摘出した膵臓の膵管内に保存液を注入する注入工程と、前記膵臓を浸漬液の中に浸して保存する保存工程と、前記膵臓を崩壊させて膵組織を得る消化工程と、前記膵組織を純化溶液の中に浸して膵島を得る純化工程とを含む膵島の分離方法であって、
前記消化工程は、消化酵素を含む酵素溶液を前記膵臓の内部に注入する酵素注入ステップと、前記消化酵素を活性化させる消化開始ステップと、前記消化酵素を不活化させる消化停止ステップと、崩壊させた膵組織を回収する回収ステップとからなり、
前記消化開始ステップの前までに系に好中球エラスターゼ阻害剤を添加することにより、前記消化開始ステップを始める時点において、前記膵臓の内部に好中球エラスターゼ阻害剤を存在させることを特徴とする、膵島の分離方法。
前記好中球エラスターゼ阻害剤の添加は、前記酵素溶液に好中球エラスターゼ阻害剤を添加することにより行うことを特徴とする、請求項１に記載の膵島の分離方法。
前記好中球エラスターゼ阻害剤の添加は、前記酵素溶液および前記純化溶液に好中球エラスターゼ阻害剤を添加することにより行うことを特徴とする、請求項１に記載の膵島の分離方法。
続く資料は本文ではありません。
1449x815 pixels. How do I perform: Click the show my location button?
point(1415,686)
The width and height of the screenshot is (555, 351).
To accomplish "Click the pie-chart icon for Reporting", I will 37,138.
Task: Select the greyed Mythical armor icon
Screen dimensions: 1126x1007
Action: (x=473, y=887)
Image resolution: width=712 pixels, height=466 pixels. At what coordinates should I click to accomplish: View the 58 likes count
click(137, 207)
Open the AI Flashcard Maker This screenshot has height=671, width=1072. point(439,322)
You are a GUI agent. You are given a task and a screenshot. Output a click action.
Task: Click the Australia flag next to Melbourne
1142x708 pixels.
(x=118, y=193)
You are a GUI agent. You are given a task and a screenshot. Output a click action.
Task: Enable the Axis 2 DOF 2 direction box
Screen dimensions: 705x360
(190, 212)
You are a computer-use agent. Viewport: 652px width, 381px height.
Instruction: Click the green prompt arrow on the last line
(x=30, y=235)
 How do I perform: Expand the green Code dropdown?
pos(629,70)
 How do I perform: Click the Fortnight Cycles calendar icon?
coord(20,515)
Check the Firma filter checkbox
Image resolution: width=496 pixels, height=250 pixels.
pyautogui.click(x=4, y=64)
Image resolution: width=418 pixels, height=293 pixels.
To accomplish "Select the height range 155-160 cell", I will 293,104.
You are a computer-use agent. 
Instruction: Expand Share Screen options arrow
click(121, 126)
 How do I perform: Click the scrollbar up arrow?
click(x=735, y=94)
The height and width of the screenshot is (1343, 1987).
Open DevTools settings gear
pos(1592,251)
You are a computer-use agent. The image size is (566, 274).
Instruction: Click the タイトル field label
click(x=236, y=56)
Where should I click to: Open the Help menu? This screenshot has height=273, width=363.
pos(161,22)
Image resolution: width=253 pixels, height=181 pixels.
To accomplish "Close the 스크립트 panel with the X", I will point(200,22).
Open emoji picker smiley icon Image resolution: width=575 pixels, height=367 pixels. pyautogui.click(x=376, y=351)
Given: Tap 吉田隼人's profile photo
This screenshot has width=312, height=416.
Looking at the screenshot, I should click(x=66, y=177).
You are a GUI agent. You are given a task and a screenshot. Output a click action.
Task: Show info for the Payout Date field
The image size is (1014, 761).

前記好中球エラスターゼ阻害剤の添加は、前記保存液、前記浸浸液、前記酵素溶液および前記純化溶液のすべてに好中球エラスターゼ阻害剤を添加することにより行うことを特徴とする、請求項１に記載の膵島の分離方法。
前記保存液、前記浸浸液、前記酵素溶液および前記純化溶液における前記好中球エラスターゼ阻害剤の濃度が２〜２００μＭであることを特徴とする、請求項２〜４のいずれか１項に記載の膵島の分離方法。
前記注入工程および／または前記保存工程を省略することを特徴とする、請求項１〜５のいずれか１項に記載の膵島の分離方法。
膵組織に浸潤した好中球から放出されるエラスターゼの作用から前記膵組織を保護するための保護液であって、好中球エラスターゼ阻害剤を含むことを特徴とする保護液。
前記保護液における前記好中球エラスターゼ阻害剤の濃度が２〜２００μＭであることを特徴とする、請求項７に記載の保護液。